My research has taken me to the doors of another type of African-led church whose membership is entirely European. This means the designation of these churches in the diaspora as “African churches” is no longer tenable. For example, Sunday Adelaja’s Church of the Blessed Embassy of the Kingdom of God for all Nations is based in Kiev, Ukraine. Founded some fourteen years ago, it has a membership of approximately twenty-five thousand adults.

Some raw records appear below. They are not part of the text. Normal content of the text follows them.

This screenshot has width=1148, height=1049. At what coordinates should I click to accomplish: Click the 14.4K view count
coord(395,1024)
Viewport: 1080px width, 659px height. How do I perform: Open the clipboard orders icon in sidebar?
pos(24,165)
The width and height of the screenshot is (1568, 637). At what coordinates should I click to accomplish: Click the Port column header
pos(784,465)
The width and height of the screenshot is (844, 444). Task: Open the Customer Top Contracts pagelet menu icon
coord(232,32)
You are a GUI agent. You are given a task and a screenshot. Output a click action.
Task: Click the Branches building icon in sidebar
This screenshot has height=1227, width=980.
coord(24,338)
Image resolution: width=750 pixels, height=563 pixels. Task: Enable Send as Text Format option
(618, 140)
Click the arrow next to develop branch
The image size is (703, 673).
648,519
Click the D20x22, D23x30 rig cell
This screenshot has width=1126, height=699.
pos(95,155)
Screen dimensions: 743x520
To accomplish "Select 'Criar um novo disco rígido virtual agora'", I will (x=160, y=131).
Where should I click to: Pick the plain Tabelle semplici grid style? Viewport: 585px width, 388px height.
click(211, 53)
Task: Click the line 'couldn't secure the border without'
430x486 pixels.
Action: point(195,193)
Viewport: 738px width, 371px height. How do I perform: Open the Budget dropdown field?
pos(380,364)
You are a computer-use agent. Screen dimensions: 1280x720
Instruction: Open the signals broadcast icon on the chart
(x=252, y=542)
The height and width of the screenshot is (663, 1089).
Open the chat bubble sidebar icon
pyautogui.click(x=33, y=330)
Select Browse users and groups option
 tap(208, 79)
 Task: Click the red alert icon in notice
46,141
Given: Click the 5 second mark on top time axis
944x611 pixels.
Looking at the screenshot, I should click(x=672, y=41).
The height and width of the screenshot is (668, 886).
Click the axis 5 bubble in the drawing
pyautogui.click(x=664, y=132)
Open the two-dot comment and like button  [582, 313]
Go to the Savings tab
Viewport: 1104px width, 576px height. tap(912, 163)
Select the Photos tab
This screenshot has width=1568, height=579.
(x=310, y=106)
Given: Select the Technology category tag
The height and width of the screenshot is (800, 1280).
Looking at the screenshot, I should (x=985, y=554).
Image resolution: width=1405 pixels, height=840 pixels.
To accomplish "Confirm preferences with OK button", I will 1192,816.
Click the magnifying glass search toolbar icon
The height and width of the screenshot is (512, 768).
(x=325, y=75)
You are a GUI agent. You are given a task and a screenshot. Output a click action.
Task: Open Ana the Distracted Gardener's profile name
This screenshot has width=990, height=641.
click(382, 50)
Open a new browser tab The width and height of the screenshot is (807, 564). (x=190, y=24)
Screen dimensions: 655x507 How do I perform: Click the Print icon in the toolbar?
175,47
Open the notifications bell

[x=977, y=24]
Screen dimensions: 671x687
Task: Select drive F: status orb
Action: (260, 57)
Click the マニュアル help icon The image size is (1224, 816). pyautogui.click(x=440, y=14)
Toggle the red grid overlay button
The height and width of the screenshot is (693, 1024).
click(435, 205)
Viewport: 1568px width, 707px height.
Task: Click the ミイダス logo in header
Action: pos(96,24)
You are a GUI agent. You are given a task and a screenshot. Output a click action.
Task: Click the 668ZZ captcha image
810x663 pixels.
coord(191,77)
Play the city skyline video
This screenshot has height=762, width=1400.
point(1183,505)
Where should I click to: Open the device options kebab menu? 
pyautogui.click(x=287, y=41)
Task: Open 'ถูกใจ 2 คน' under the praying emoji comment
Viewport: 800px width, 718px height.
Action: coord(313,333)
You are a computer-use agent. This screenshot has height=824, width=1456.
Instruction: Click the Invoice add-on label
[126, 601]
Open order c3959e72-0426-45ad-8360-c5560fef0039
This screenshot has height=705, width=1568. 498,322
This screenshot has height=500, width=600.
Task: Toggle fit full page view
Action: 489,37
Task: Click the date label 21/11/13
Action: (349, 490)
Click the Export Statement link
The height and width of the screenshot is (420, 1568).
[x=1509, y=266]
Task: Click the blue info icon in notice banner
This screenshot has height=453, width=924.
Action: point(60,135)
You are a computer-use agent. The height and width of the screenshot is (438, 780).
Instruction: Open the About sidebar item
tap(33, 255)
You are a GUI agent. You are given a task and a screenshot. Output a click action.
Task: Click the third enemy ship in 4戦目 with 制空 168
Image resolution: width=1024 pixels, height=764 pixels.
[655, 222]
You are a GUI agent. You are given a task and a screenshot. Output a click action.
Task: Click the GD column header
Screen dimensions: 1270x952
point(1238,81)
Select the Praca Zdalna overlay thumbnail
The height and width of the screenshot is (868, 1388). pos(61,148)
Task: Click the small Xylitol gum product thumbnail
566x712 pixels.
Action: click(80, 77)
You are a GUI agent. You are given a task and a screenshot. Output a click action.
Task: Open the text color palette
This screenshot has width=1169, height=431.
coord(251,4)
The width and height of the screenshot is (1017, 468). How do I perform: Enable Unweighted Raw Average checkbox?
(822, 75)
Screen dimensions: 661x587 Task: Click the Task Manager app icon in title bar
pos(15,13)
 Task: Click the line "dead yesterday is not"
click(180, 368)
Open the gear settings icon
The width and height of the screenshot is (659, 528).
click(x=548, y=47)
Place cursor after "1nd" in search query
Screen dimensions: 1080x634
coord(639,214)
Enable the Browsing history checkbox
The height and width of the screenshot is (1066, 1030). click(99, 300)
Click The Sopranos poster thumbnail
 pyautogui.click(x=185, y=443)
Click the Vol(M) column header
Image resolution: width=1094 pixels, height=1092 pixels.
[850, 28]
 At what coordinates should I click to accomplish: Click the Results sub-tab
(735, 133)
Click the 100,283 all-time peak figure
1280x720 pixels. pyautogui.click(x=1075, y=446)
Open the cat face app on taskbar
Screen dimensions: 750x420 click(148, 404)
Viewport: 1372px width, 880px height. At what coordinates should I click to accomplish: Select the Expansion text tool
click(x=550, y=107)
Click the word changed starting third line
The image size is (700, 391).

Mission, Migration, and Diaspora
In African hands, mission and evangelization have truly gone international and African diaspora Christianity is at the forefront of the new initiatives. Originating in the Jewish biblical tradition, the term “diaspora” now enjoys growing importance in the study of religion precisely because of some of the developments relating to the dispersal of African Christians in the modern West.2
For many of these people, however, the word “return” usually associated with the diaspora does not exist in their vocabulary. Although it is possible to encounter a significant number who may fall within the categories of academic and political migrants, a majority of Africans in Europe are economic migrants. Gerrie ter Haar, a pioneer in the study of Christianity among Africans in Europe, has noted that human migration is something of all times and ages and that “religion has always been a significant aspect” of it.3
Into whichever category they fall, African migrants have always carried their faith with them to the diasporas.4 Unlike the cries of diaspora Jews who, out of exilic despair, could not fathom singing the Lord’s song in a foreign land, modern migrants are doing just that with the formation of churches.
Witness of Presence
Although African churches in Western Europe do not attract many Europeans, there is such a thing as the “witness of presence” in mission studies. The very presence of African-led churches in Europe is a testimony to the dynamic quality and significance of the African evangelical witness. This, to use Pauline language, testifies to how God chooses “the foolish things of this world” to serve his purposes:
But God chose the foolish things of the world to shame the wise; God chose the weak thing of the world to shame the strong. He chose the lowly things of this world and the despised things—and the things that are not—to nullify the things that are, so that no one may boast before him. (1 Corinthians 1:27-29)
It is not insignificant that Africa, a continent despised, deprived, trampled upon, marginalized, and shamed in many ways, has emerged as the beacon of Christian mission and evangelization in the global spread of the faith. This does not render European Christianity irrelevant; rather, it shows that at a time when the faith is under siege in its former heartlands, God has placed its destiny in the hands of the people of the South. Thus, for many African Christians in the diaspora, the recession of Christianity among westerners is a call to evangelism and the re-establishment of kingdom values in the lands of nineteenth-century missionaries. Mission is in reverse.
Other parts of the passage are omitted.